Alfred de Musset - Confession of a Child of the Century



This novel was a gift, and not in the sense of unexpected pleasure or revelation. It was a birthday present from someone very close to me, and someone quite French. As such, I read it - at first with some interest - and then out of a sort of mix of duty and despair at ending up with another unfinished novel on my bookshelf.

The opening is interesting - the context of wars and revolutionary ideals betrayed, an Emperor come and gone, and the sense of modernity and change (published in 1836) and an awareness of the Romantic movement in the arts gives it a contemporaneous feel. But soon it becomes what is its central theme - a story of the search for love of one betrayed by his mistress. It is like Confessions of an Opium Eater (1821) only less visionary, in every sense.

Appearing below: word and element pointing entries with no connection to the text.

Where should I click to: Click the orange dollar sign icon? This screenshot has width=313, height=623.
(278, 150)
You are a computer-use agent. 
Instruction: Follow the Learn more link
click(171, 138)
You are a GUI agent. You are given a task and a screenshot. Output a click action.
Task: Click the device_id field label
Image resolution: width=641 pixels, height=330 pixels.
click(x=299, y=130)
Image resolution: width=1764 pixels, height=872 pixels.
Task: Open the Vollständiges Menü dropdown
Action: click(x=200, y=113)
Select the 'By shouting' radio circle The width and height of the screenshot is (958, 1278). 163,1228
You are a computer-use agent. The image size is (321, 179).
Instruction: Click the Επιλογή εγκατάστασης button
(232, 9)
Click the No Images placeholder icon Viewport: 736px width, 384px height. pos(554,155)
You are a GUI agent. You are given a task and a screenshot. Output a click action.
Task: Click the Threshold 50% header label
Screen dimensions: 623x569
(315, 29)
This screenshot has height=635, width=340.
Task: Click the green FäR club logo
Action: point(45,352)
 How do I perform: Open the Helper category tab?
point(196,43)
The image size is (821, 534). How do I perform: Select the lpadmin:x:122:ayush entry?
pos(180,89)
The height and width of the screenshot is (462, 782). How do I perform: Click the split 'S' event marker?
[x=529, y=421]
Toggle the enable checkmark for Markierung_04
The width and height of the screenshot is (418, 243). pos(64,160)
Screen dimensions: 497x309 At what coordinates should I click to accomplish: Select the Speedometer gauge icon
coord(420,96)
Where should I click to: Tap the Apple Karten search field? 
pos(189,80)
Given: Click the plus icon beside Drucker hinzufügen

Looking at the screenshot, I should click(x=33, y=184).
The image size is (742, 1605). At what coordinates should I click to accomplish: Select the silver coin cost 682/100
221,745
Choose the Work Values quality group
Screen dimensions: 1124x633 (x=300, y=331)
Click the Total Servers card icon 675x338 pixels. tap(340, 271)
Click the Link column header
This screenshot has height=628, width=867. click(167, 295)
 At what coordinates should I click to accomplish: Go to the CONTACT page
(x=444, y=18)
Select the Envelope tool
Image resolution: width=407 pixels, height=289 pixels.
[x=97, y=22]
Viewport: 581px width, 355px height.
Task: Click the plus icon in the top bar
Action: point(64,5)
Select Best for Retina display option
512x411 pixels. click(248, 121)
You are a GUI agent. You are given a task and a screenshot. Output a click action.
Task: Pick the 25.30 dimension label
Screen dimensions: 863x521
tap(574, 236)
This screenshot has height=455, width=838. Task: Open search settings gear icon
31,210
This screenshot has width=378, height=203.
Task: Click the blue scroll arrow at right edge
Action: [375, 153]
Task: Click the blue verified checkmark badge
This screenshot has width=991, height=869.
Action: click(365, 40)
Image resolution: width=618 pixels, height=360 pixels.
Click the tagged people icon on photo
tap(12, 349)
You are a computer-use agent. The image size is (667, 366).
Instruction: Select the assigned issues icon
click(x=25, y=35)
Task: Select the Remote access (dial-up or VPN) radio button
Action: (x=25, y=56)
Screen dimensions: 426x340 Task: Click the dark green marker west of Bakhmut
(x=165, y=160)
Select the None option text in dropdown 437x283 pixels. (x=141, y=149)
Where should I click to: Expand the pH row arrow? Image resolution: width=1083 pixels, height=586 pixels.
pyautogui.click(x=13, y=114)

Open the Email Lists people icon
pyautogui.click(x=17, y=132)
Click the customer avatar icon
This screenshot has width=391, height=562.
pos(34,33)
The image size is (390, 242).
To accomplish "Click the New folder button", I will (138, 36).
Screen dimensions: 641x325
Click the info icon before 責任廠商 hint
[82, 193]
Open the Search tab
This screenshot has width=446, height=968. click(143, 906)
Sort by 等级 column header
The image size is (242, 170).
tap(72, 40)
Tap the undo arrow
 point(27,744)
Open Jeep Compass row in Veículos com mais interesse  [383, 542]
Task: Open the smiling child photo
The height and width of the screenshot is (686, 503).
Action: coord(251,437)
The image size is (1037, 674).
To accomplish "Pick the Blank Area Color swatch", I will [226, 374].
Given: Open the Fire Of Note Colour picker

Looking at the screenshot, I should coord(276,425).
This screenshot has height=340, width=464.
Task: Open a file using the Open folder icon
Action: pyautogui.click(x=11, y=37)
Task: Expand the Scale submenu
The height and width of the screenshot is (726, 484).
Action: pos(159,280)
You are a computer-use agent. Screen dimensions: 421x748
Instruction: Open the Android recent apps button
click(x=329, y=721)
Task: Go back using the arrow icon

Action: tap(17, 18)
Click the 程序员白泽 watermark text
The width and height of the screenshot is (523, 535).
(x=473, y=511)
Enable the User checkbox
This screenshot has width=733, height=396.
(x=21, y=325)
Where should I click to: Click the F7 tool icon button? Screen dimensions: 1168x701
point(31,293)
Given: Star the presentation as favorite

Perhaps it is a French thing to enjoy stories of aristocratic debauchery, where hints of sexual feats must serve over detailed descriptions in the sense of good taste, but I found it all rather self-aggrandising, none the less. In some ways, it helped me to understand a more contemporary French novel I read earlier in the year - Frederic Beigbeder's A French Novel (2013), set around a temporary arrest for snorting cocaine of the bonnet of a sports car - and reflecting on one's childhood, love and other regrets.

I stuck at both novels and ended up glad that I am not French, after all. Musset's piece has at least the extremities of emotions of the time in its defence - there are direct allusions to The Sorrows of Young Werther, for example, by then a classic of suicidal contemplation in the service of passionate, artistic, self-indulgent and unrequited love. In Musset's case, he does an excellent job of building tensions towards the end of the novel as Octave's relationship with Brigette deteriorates into jealousy, paranoia and self-destruction on the part of the young man.

Evidently it was made into a not-so-good film, and perhaps a few (more recent) copies of the novel were sold on the back of that. I am not sure how you would make a good film of this tale, unless you found a way of slowing down the plot even further into a series of melancholic, slow-pans across the faces of a beautiful actress while a fraught Romantic struts his stuff outside of the frame and groans, as he must, in time with some beautiful music.

Or, perhaps I am simply jealous that if I had a secret affair to confess, I wouldn't write a lengthy novel on the strength of it - I am simply not French enough, or aristocratic enough, to pull it off. One for the deluded Romantics (of which I usually consider myself to be one).